7.18.2008

Bicycles

Bicycles require much patience, for me anyway. Since I started considering bicycles some two years ago, I've gone through various frames, wheels, bars, forks, many many frustrations, and the like. The point is, right now, my bike is finally exactly how I want it.

As is what seems mandatory when with dealing with bicycles, I've had many testing moments working on my brother's bike.
- After tediously sorting through boxes of parts, I finally found a 52t front chain ring that I was able to remove the 42t lower chain ring from. Turns out, all the newer sealed bottom brackets (something I would not easily buy used) do not accommodate the size of the 52t front chain ring.

- Got one wrong headset cup

- There is not a seat-post in the entire bike dump that fits the frame

- The handlebars I flopped and chopped cannot accommodate brakes?? Chopped at a point of too much curvature, and the raised center's taper extends beyond what a regular clamp brake can fit (a very rare type of handlebar).

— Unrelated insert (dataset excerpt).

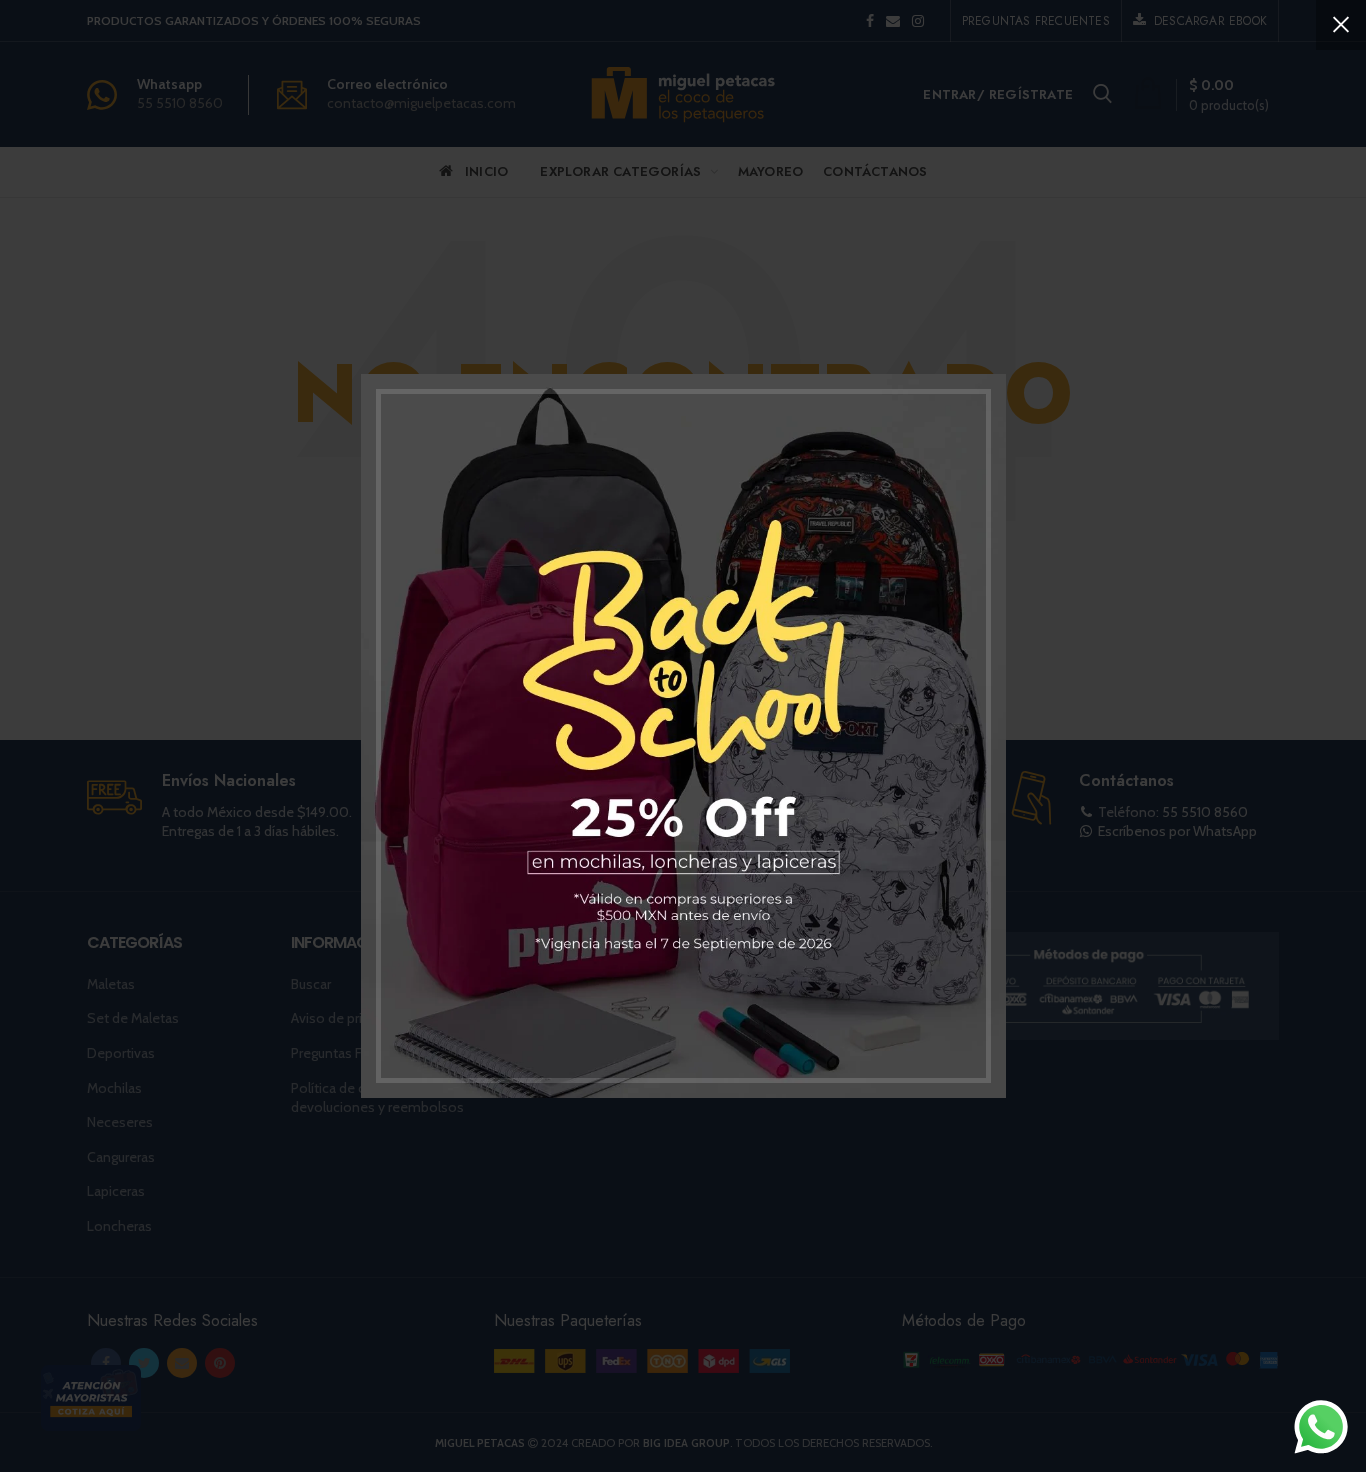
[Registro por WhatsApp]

...Especially when dealing with old bikes/parts, something WILL not fit, you will have the wrong tools, ordered the wrong part, messed up the sizing, blah blah blah. Murphy's Law is in full effect with bicycles. I'm still very much bicycle incompetent, so most of my mistakes can be chalked up to that. A project I thought would take a week or two has ended up taking much more, sorry Graham.

It's fun to tinker and learn and whatnot, it's definitely all worth it when you have a solid, simple machine to ride. There are few things that are so much fun; physically, mentally, and environmentally friendly. Bikes are like really complicated skateboards.